About the Project
KAPSARC is developing the KAPSARC Toolkit for Behavioral Analysis (KTAB), an open source software platform, to support modeling and analysis of collective decisionmaking processes (CDMPs). KTAB is intended to be the standard platform for analyzing bargaining problems, generalized voting models, and policy decision-making. It is our intent to use KTAB to assemble the building blocks for a broad class of CDMPs. Typical models in KTAB will draw on the insights of subject matter experts regarding decision makers and influencers in a methodical, consistent manner; and then assist researchers to identify feasible outcomes that are the result of CDMPs.
Summary
The traditional economic approach to policy analysis is to utilize tools and methods developed within the field of economics and study the economic impact of one or more policies solely from an economic perspective. As a consequence, the “policies” are usually formulated and evaluated only by an assessment of the pure economic optimality of expected outcomes. Moreover, economic models typically treat policy choices as exogenously specified. Once policies are selected according to some exogenous process, then scenario analysis can be performed to simulate the economic impact of those policies.
On the other hand, explicit research into the policymaking process – and in particular models of the policymaking process, tend to oversimplify or ignore the economic outcomes of the policies debated among policymakers. In particular, modelers of what we broadly classify as collective decision making processes (CDMPs) – in other words, models that capture the process of political choice – tend to utilize simple, fixed models of economics, if any economic consideration is taken into account at all. The economic consequences, or the outcomes, of choices of actors are generally treated as the end points of models. The implications of policy choices, once arrived at, are typically left unexplored.
Either approach in isolation misses out on important interactions between political and economic phenomena. The economically optimal policy is rarely the option selected, and is often not even under consideration because of political considerations. Policies that may appear to be politically appealing at first blush can lose their charm once adopted, because of the economic impact upon attempts to implement them. In this paper, we argue that politics and economics are inextricably intertwined, and can be modeled as such. We develop a hybrid quantitative model of economics and CDMPs that allows us to capture the process of policymaking based on utilities derived from an endogenous economic model.
We develop this model with the KAPSARC Toolkit
for Behavioral Analysis (KTAB), which is an open
source platform for building CDMP models. All
KTAB models represent stochastic decision-making
among comparatively small numbers of actors or
stakeholder groups – more than one, but less than
hundreds – within the paradigm of Probabilistic
Condorcet Elections (PCE).

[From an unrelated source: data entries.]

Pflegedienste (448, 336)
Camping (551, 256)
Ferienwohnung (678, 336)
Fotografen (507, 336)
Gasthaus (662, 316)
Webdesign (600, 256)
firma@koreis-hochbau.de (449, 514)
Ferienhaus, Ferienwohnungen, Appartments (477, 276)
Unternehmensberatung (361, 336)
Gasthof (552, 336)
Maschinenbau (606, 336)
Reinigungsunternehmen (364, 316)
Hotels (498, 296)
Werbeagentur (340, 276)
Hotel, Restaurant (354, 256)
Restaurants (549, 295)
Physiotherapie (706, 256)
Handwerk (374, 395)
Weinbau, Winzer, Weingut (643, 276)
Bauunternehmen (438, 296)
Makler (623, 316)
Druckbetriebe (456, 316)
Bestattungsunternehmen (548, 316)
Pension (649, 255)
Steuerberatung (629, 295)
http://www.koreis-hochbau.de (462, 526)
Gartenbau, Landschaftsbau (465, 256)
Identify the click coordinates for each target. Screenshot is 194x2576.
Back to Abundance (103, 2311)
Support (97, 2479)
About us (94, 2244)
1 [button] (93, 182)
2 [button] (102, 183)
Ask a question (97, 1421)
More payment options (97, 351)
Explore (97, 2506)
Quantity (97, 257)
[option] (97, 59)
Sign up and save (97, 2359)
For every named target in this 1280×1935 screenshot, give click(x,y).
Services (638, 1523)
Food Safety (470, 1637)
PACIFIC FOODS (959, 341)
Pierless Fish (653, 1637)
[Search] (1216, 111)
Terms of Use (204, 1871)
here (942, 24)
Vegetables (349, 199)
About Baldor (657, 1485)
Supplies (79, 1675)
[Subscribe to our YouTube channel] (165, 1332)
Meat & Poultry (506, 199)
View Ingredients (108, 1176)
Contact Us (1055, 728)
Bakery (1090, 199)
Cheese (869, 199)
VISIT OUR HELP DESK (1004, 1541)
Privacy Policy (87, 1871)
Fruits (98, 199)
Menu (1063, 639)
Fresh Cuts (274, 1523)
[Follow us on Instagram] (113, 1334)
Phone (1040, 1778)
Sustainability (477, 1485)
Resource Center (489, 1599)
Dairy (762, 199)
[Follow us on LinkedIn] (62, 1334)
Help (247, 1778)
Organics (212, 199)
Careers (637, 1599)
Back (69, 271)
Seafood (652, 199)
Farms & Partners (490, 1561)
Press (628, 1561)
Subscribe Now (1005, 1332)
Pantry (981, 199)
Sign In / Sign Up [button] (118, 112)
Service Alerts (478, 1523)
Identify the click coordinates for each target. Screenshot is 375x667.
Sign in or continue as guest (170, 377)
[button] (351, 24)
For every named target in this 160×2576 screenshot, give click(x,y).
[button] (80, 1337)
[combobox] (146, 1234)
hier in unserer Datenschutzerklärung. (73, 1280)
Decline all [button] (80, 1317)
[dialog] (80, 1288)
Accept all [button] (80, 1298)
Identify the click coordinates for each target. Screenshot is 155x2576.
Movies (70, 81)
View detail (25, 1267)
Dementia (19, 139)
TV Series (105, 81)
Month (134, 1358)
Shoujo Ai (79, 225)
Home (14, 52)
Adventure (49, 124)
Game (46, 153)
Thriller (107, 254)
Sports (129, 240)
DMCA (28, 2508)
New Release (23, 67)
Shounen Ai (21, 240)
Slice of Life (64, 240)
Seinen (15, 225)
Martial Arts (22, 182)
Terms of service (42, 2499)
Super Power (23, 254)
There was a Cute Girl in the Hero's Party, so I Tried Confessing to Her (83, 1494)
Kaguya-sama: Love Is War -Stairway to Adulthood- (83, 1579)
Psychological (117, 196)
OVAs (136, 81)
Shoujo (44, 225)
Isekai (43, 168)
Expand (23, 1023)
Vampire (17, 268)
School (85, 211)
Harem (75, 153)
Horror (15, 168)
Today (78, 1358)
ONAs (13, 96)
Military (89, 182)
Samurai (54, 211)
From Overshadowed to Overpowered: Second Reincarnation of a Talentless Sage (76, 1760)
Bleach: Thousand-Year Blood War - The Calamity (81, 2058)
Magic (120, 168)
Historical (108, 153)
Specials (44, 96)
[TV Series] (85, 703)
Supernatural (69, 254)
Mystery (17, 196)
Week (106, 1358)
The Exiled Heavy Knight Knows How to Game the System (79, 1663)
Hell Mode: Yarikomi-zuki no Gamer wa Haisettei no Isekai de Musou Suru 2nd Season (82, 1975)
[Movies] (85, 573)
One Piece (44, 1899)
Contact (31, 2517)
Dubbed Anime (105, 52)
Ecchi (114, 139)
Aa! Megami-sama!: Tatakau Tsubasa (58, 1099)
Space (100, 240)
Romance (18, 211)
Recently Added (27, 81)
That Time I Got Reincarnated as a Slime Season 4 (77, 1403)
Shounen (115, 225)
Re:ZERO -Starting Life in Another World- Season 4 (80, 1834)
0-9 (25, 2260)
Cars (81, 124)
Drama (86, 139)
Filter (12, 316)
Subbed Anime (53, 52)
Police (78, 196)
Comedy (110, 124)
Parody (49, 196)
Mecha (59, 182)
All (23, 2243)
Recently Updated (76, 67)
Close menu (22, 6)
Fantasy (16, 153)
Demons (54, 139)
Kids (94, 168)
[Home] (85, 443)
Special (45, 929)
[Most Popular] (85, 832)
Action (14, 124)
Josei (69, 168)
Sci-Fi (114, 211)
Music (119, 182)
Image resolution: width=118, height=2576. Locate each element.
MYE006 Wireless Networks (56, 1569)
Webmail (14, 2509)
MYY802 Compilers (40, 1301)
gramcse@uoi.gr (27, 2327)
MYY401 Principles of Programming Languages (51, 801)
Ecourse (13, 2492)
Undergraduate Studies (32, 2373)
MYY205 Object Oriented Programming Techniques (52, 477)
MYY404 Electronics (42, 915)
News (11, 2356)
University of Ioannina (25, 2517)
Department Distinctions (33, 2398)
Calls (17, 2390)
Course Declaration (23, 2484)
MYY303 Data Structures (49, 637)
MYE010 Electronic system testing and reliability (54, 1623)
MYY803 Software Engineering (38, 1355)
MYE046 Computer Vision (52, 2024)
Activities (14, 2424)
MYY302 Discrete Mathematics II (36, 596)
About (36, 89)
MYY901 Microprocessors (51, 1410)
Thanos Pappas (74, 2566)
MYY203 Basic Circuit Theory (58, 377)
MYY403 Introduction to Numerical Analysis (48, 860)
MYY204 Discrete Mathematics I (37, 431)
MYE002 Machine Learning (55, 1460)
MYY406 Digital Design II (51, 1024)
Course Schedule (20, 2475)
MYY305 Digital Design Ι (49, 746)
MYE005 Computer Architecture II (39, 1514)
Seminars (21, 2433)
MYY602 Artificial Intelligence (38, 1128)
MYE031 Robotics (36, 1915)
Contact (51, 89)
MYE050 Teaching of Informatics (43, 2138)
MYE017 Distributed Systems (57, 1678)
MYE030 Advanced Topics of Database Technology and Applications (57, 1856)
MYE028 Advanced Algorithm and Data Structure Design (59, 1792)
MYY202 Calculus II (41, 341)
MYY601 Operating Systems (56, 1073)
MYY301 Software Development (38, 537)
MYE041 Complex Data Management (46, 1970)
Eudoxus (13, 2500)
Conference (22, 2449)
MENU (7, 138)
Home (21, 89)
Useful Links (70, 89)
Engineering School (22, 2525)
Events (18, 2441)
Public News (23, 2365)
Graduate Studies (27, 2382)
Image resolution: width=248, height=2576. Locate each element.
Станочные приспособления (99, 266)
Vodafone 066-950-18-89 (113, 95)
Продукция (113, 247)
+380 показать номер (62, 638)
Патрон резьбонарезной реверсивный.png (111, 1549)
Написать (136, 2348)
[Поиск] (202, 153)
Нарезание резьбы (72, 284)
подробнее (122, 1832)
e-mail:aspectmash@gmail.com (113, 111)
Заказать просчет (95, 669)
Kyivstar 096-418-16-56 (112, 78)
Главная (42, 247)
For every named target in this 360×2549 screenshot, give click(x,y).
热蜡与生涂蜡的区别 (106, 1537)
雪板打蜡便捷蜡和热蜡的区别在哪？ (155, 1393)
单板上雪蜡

Even in formal voting
situations, such as in government or boardrooms,
informal influence-based negotiation is truly what
drives voting – an obvious example of this is
lobbyists influencing U.S. senators – so we need a
negotiation model that captures this behavior. The
PCE is a general framework for modeling this type
of informal policymaking process; this framework is
extremely flexible, and lacks restrictive assumptions
present in others.
In this paper, to demonstrate our approach, we develop a CDMP based on the PCE, in which actors represent sectors in a Leontief economy. Each actor negotiates and forms coalitions so as to maximize its (the actor’s) utility. The data we used are synthesized from real data representing nine sectors and three actors of production in the U.S. economy from 1981. Applied to these data, our model demonstrates that strategically sophisticated economic policies can be generated using an integrated CDMP framework.